§ SELECTED EXTRACT
# # # #

I sometimes struggle with translated poems but this works well. I think it was Philip Larkin who felt that translated poetry could never really work. In many ways I can see his point but no one can deny the quality of this Neruda verse.
Yes, I would generally agree with that, Steve. Part of the trouble is that, unless one is conversant with the language from which the poem is translated (in which case, of course, one doesn’t need the translation!), one doesn’t know how faithful it is to the original, not only in the translated words and in the sense conveyed but in the cadences. Some of the Neruda translations work for me (‘The Me Bird’ is one), others don’t.

# # # #

§ REQUIREMENT 1
Quote the part of the records that opens with the line containing "288x291 pixels. Task: Click" and runs through the end of the records, leaving the pictures out.
The discussion of translated poetry has no connection to the records that come next.

# # # #

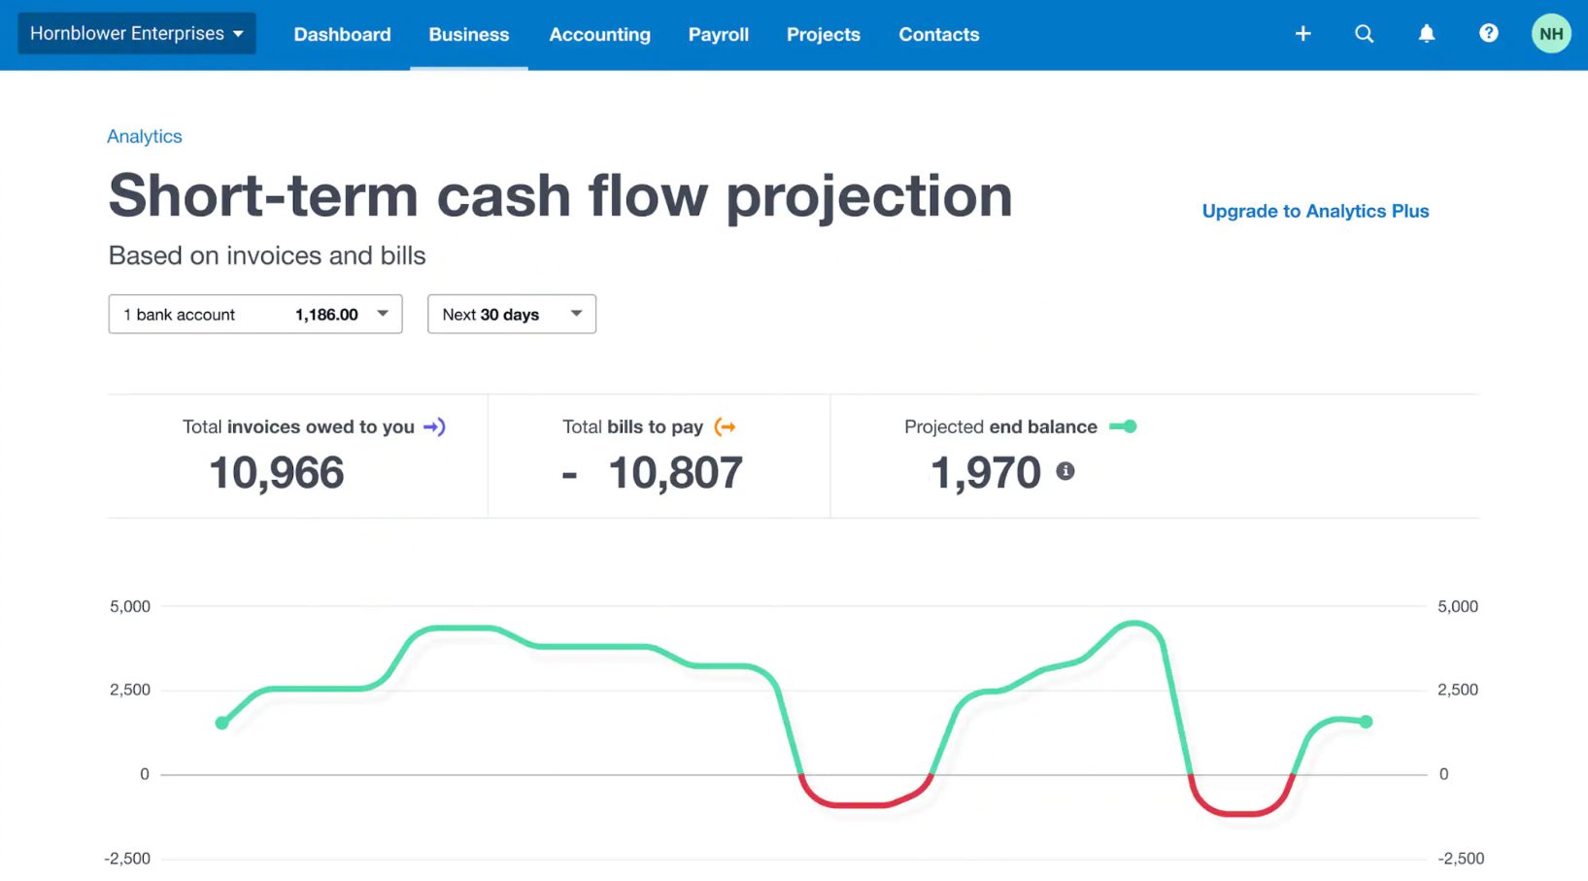Select the Contacts menu item
The width and height of the screenshot is (1588, 881).
pos(938,34)

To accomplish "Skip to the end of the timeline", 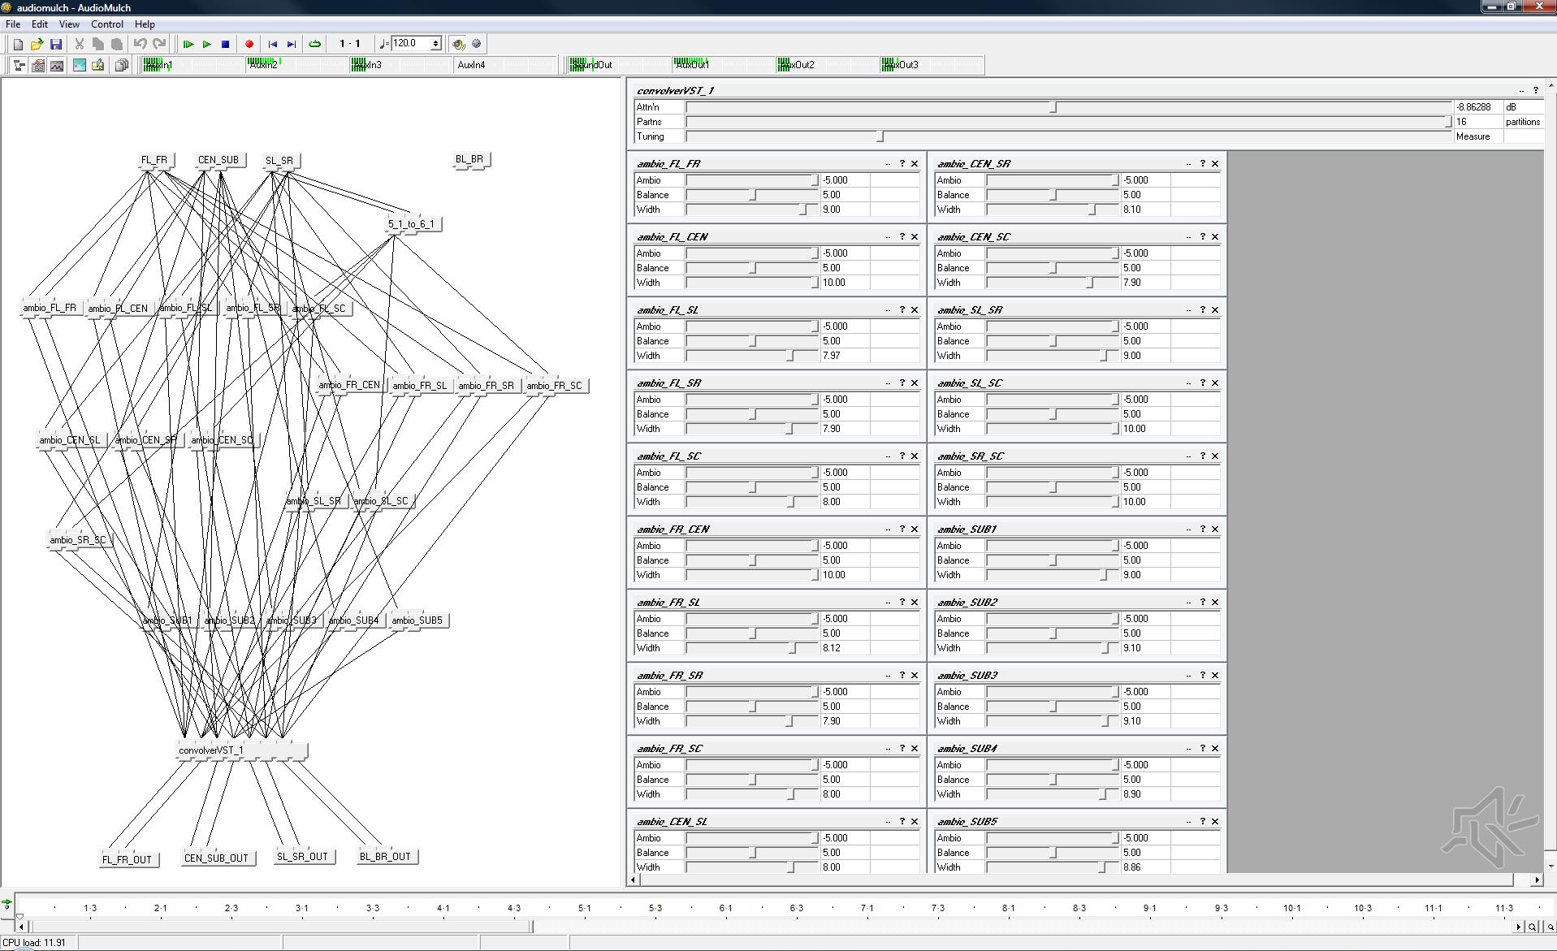I will 292,45.
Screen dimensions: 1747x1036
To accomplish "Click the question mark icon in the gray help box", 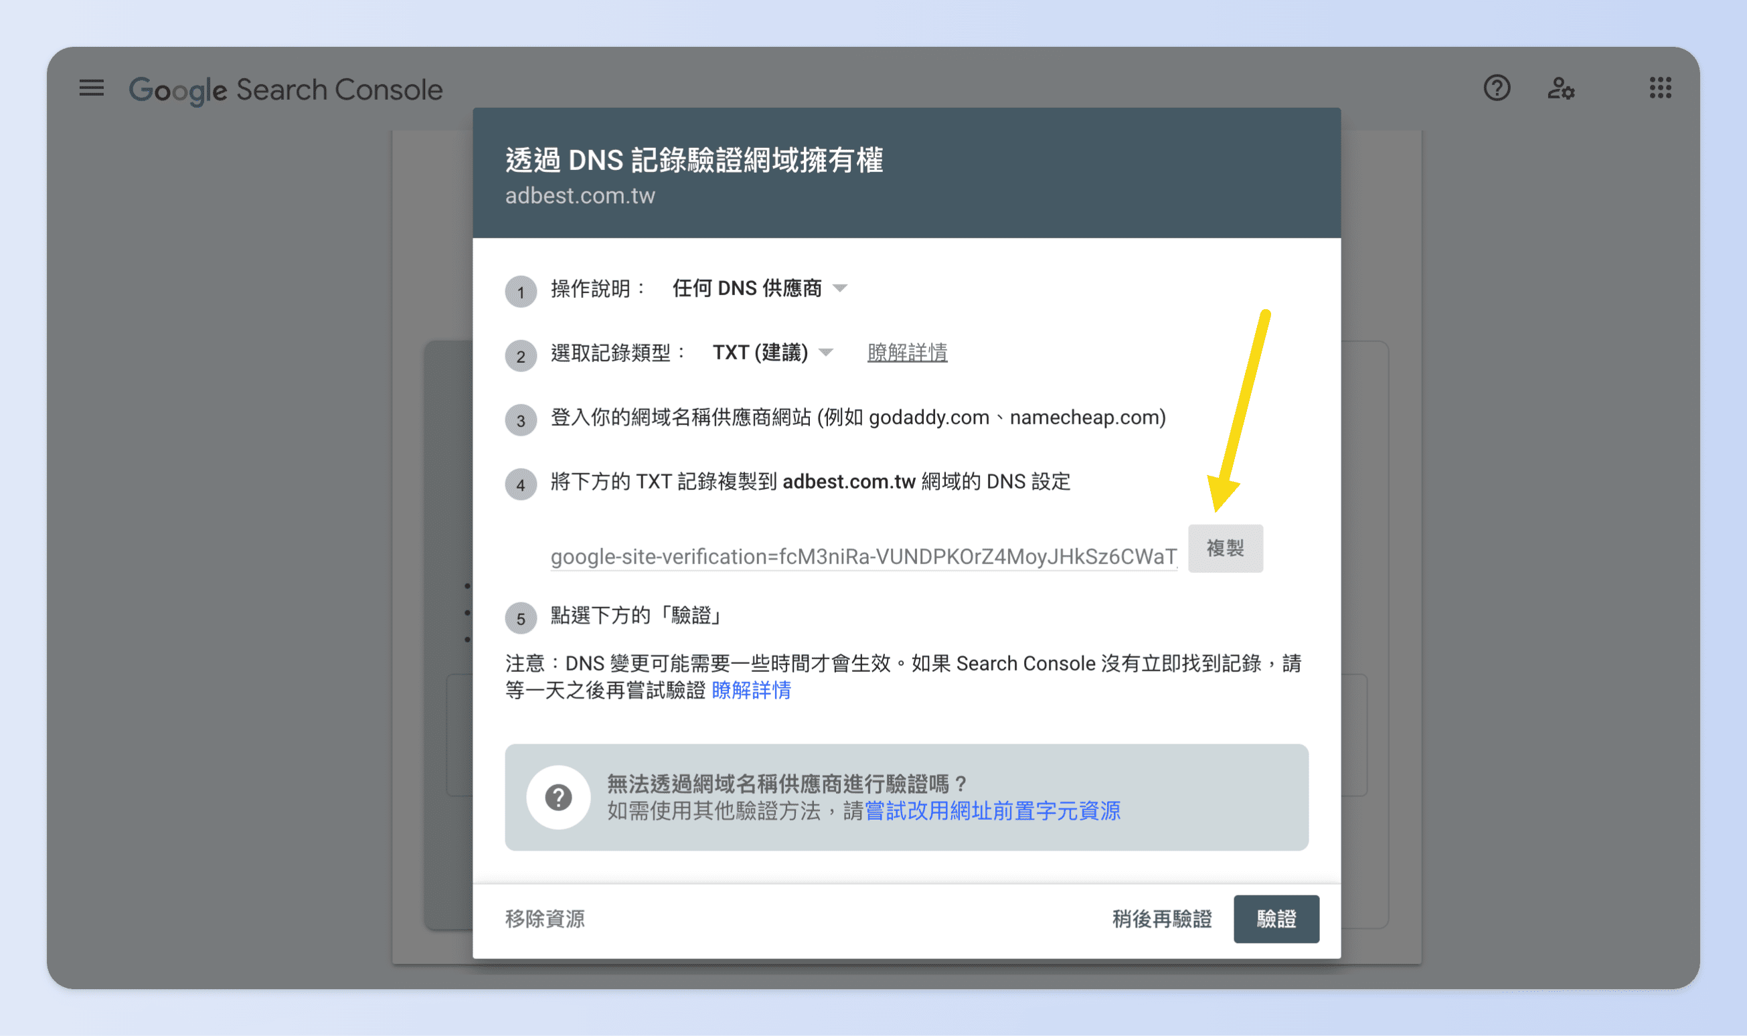I will pyautogui.click(x=558, y=797).
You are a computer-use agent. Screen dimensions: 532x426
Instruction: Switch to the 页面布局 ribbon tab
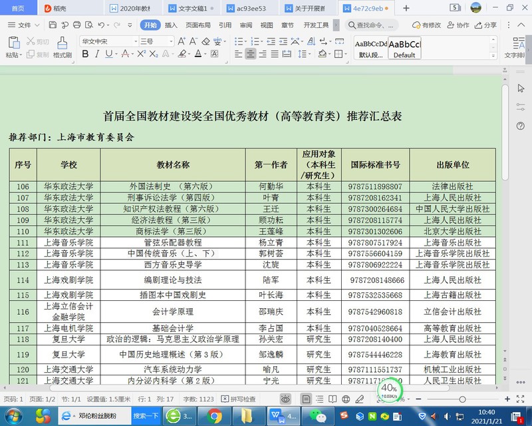198,25
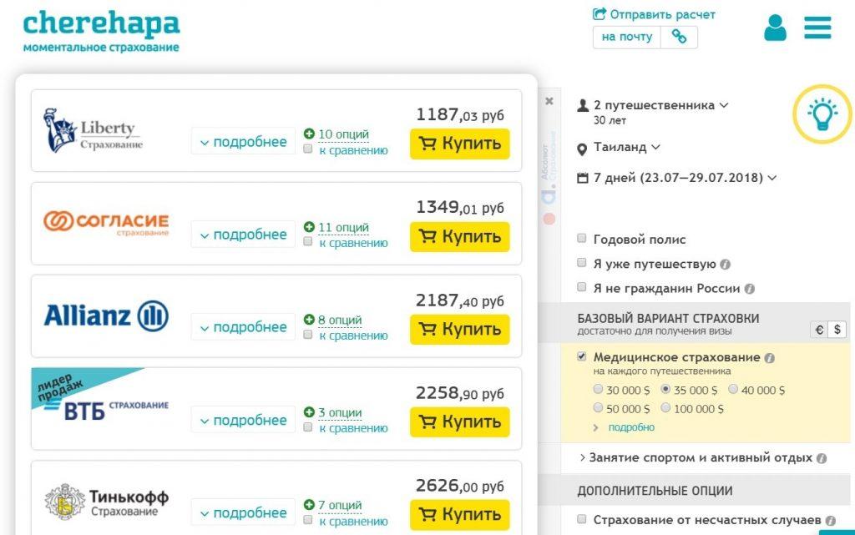Click the cart icon on Liberty's Купить button
The image size is (855, 535).
click(429, 144)
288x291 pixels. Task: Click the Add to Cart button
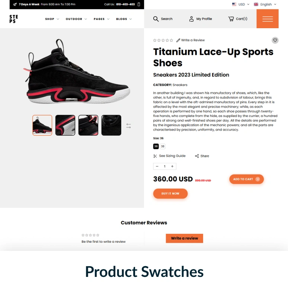pyautogui.click(x=246, y=179)
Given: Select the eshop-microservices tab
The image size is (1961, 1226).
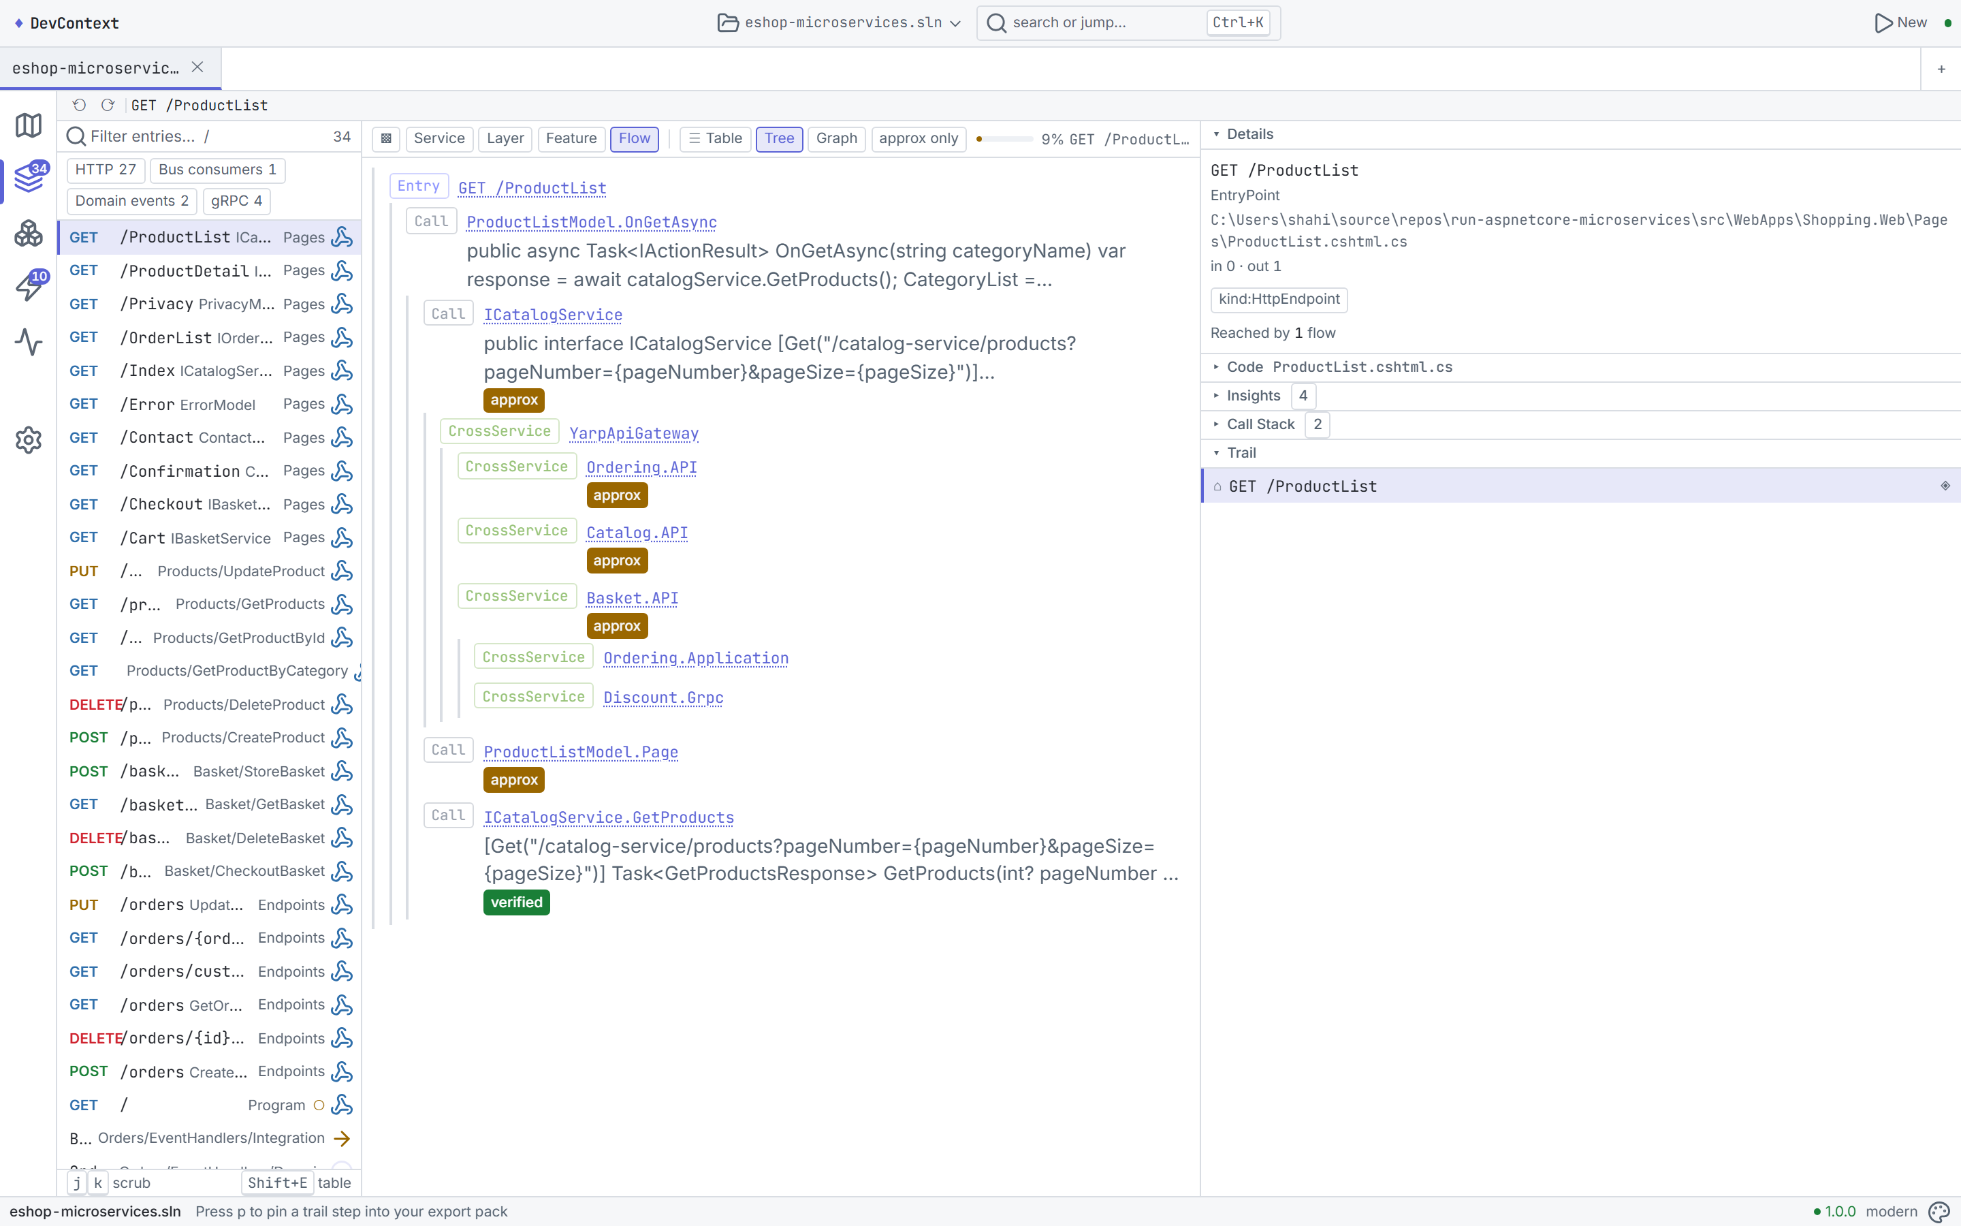Looking at the screenshot, I should point(96,68).

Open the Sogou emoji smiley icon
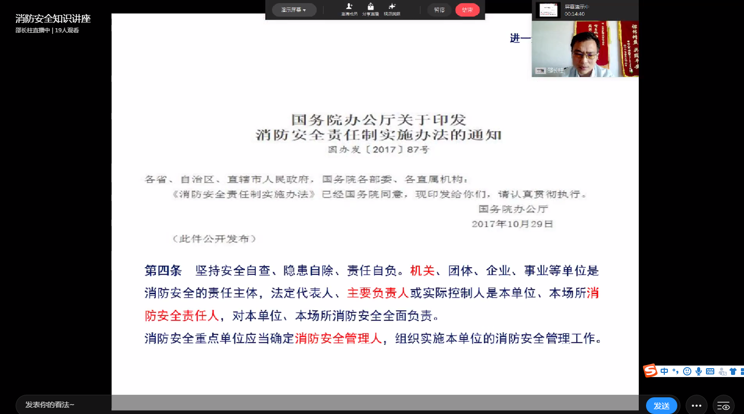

# # # #

§ REQUIREMENT 2
Print the part of the discussion of translated poetry that opens with the words containing "I sometimes struggle" and closes with "this Neruda verse.".

§ FINAL ANSWER 1
288x291 pixels. Task: Click the Add to Cart button
pyautogui.click(x=246, y=179)
Given: Select the eshop-microservices tab
The image size is (1961, 1226).
Looking at the screenshot, I should point(96,68).

Open the Sogou emoji smiley icon

§ FINAL ANSWER 2
I sometimes struggle with translated poems but this works well. I think it was Philip Larkin who felt that translated poetry could never really work. In many ways I can see his point but no one can deny the quality of this Neruda verse.